9/11/2008

Along about now...Remembering the War Casualties

Along about now, somewhere in a several week period, the number of Coalition military dead plus the US wounded has passed the 35,000 mark. This number does not include those who committed suicide or those who suffer long term injuries from stress or brain concussion.

CNN, not given to exaggerations, noted this today,

"There have been 4,469 coalition deaths -- 4,155 Americans, two Australians, one Azerbaijani, 176 Britons, 13 Bulgarians, one Czech, seven Danes, two Dutch, two Estonians, one Fijian, five Georgians, one Hungarian, 33 Italians, one Kazakh, one Korean, three Latvians, 22 Poles, three Romanians, five Salvadoran, four Slovaks, 11 Spaniards, two Thai and 18 Ukrainians -- in the war in Iraq as of September 11, 2008, according to a CNN count. (Graphical breakdown of casualties). The list below is the names of the soldiers, Marines, airmen, sailors and Coast Guardsmen whose deaths have been reported by their country's governments. The list also includes seven employees of the U.S. Defense Department. At least 30,634 U.S. troops have been wounded in action, according to the Pentagon."

Adding these up, 4469 and 30,634 equals 35,103. The number is higher if we include coalition wounded (I don't have the numbers). If we speak only of US dead and wounded, the number is a bit short of 35,000 - 34,789.

So roughly 35,000 military and defense department personnel have become casualties of the war in Iraq. The number of Iraqi civilians that are collateral damage of the war and attending social violence is at nearing 100,000 by conservative estimates.

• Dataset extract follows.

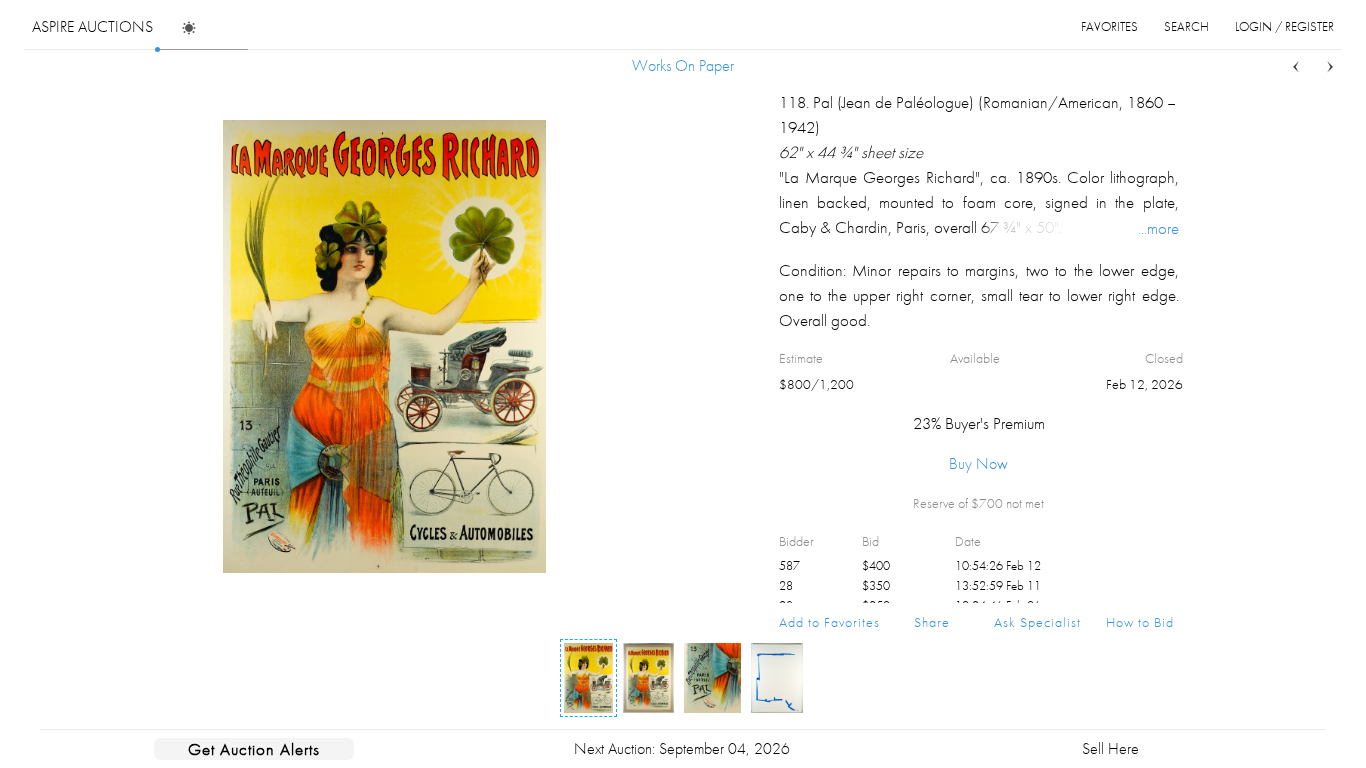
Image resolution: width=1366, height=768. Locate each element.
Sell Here (1110, 748)
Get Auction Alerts (254, 749)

The war has gotten large enough and complex enough that we don't have an actual date when the 35,000th casualty occurs. But one way or another it is close.

Perhaps we might remember that number this day as well. 35,000

ENOUGH.

4 comments:

  1. And the price of ignoring the threat and not fighting back, is what?
    We'll never know, thank God.

    Bob of Fremont

    ReplyDelete
  2. grim and sorrow-filled numbers.
    CNN's reporting these statistics on the occasion of September 11 continues the Bush ruse that 9/11 and Iraq were historically related, if they omit a comment noting no connection. The facts are that Iraq and 9/11 are related only by Administration lies and Press complicity.

    ReplyDelete
  3. ignoring the threat and not fighting back

    I believe that these are figures for the War in Iraq, Jim of I-town. That was an unprovoked invasion of a 3rd nation with no connection to the attack in the USA on 11 SEP 2001, Afghanistan, the Taliban or al Qaeda, based on lies!

    Lies to the United Nations, the people of the USA, the so-called coalition of the Willing and the rest of us also living in this world.

    Please, do not come here and lie some more!

    ReplyDelete
  4. I thought that the invasion of Iraq was stupid and unnecessary, but once we seemed committed to it I thought that the worse thing that could happen for US influence, and therefore peace, was to back down in the face of Saddam's defiance. I was wrong.

    I'm of the "You Broke It, You Buy It" school of thought, though. Now that we have royally f'd up Iraq, what's our responsibility? If we pull out, will things get even worse? If we stay, will they ever get better? I don't have the answers - my track record proves that; I'm just asking. What do we do now that doesn't f*** up Iraq even more?